YOUR GOAL:
Copy all the lines of the data that include the word "timeframe".

◆ ◆ ◆ ◆ ◆ ◆ ◆

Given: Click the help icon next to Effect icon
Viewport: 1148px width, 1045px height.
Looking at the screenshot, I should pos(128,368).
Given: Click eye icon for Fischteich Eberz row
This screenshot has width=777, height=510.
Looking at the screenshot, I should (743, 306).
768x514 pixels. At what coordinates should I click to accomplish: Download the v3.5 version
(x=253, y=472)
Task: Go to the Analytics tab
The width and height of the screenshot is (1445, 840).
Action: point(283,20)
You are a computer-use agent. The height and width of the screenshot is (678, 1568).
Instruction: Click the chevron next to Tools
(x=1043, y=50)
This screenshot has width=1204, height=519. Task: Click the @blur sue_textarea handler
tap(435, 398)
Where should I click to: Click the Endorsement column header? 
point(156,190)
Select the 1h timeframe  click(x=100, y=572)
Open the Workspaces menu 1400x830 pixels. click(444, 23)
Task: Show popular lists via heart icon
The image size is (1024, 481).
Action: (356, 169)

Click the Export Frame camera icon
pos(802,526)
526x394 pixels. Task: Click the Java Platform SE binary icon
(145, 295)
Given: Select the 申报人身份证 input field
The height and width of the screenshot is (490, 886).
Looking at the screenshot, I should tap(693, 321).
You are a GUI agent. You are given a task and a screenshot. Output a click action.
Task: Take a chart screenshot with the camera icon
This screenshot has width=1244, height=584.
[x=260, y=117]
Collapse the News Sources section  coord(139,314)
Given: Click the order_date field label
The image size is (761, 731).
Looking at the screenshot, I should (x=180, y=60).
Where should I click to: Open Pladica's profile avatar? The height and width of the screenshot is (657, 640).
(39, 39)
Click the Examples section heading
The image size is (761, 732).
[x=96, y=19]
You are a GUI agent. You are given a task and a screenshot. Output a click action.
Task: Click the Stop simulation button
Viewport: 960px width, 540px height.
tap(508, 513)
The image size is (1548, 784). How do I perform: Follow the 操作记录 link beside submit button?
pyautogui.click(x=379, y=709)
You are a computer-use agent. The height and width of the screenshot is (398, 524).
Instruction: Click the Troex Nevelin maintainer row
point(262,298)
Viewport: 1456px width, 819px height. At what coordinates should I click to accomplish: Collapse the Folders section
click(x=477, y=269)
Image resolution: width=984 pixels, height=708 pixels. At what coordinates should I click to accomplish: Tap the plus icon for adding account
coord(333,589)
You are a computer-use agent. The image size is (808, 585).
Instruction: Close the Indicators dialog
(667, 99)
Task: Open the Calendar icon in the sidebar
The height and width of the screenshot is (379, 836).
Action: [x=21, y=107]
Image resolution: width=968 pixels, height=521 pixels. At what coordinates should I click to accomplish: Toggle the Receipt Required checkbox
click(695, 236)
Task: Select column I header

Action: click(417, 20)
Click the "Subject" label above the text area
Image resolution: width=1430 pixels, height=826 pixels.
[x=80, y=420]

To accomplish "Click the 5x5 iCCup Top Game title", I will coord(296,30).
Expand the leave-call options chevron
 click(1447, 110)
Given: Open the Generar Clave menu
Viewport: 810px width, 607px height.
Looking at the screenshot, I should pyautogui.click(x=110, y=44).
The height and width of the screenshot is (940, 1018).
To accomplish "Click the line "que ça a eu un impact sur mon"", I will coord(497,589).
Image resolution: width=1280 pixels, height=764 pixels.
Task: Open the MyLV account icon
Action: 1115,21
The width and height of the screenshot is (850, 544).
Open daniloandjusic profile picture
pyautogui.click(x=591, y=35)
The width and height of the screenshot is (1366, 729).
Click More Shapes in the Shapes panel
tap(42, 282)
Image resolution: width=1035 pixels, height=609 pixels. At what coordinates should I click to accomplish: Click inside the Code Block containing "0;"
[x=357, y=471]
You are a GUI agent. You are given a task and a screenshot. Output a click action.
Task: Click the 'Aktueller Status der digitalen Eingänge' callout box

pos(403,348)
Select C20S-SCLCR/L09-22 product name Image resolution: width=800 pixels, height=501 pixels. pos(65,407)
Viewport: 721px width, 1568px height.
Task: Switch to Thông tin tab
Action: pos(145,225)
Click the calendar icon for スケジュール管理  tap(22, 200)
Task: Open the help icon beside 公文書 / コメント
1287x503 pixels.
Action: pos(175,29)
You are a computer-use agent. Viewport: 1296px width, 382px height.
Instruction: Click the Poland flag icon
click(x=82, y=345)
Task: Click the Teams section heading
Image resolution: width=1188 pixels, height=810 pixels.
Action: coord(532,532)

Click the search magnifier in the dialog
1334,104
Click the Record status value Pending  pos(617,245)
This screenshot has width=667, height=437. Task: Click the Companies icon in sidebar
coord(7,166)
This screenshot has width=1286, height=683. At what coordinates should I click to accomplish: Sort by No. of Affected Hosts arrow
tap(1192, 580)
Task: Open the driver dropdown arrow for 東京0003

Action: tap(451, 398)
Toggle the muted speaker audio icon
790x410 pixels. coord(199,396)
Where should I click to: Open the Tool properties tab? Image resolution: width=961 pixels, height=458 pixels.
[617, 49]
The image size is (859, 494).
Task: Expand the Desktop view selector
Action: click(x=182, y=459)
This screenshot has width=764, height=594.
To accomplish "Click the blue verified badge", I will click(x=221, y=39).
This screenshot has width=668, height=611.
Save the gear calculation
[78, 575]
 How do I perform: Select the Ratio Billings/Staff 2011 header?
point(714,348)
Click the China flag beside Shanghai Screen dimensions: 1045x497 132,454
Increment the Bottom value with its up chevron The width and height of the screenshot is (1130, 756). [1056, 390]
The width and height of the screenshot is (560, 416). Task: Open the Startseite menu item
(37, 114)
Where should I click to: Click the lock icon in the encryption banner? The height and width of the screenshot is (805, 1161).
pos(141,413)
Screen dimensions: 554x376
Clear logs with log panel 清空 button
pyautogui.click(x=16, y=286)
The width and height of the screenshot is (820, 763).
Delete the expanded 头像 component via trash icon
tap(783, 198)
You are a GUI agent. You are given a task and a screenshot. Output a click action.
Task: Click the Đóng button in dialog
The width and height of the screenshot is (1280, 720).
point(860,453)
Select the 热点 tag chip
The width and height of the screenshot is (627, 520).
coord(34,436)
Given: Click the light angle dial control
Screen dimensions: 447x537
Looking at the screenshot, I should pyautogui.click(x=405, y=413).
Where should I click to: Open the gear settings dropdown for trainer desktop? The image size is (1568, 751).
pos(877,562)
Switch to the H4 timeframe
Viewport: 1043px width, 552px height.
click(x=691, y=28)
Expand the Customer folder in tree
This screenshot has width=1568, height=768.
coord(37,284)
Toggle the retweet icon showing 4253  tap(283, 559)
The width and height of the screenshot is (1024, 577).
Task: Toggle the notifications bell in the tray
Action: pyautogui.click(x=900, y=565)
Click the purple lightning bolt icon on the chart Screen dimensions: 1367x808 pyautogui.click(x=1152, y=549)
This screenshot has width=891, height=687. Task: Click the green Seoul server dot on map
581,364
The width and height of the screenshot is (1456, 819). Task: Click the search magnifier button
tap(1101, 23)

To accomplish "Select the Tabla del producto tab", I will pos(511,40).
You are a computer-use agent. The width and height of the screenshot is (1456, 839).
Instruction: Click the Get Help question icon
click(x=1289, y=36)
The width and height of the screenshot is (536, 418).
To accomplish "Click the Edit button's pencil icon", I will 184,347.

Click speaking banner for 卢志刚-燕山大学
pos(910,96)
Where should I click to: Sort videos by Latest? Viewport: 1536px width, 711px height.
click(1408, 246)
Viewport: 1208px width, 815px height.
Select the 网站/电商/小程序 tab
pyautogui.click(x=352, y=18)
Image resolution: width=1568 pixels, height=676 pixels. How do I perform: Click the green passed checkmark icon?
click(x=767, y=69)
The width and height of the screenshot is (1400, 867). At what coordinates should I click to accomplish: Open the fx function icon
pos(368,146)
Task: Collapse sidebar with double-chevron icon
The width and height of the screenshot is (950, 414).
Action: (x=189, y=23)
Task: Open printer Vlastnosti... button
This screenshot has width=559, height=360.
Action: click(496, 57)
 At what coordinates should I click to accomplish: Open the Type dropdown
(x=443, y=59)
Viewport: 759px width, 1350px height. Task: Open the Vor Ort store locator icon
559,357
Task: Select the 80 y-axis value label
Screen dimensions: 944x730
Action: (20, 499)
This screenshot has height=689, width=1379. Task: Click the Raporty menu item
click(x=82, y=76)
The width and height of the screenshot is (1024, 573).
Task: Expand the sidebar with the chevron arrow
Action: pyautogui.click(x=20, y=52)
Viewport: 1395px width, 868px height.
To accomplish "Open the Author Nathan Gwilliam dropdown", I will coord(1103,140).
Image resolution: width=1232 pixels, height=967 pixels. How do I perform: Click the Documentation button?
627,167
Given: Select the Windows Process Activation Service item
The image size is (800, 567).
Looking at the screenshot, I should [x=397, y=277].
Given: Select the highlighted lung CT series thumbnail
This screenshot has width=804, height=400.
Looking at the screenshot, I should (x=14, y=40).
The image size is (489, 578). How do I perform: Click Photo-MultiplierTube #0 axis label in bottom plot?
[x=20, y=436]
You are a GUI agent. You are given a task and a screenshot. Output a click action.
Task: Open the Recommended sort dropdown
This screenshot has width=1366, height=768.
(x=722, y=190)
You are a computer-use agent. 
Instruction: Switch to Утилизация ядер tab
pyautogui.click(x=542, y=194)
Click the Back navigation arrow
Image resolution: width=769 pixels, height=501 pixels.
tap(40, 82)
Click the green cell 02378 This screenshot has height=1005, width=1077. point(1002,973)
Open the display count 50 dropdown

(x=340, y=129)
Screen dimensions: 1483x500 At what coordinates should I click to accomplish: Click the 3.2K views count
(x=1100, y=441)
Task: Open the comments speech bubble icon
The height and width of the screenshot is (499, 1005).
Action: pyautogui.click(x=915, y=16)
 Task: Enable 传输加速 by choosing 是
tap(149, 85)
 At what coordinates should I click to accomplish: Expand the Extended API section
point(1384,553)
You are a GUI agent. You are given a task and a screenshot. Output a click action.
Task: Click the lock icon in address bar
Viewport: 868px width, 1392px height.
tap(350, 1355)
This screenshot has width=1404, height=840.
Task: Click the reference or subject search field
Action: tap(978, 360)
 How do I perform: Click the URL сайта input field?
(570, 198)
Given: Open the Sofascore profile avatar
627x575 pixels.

◆ ◆ ◆ ◆ ◆ ◆ ◆

SOLUTION TO THE EXERCISE:
Select the 1h timeframe  click(x=100, y=572)
Switch to the H4 timeframe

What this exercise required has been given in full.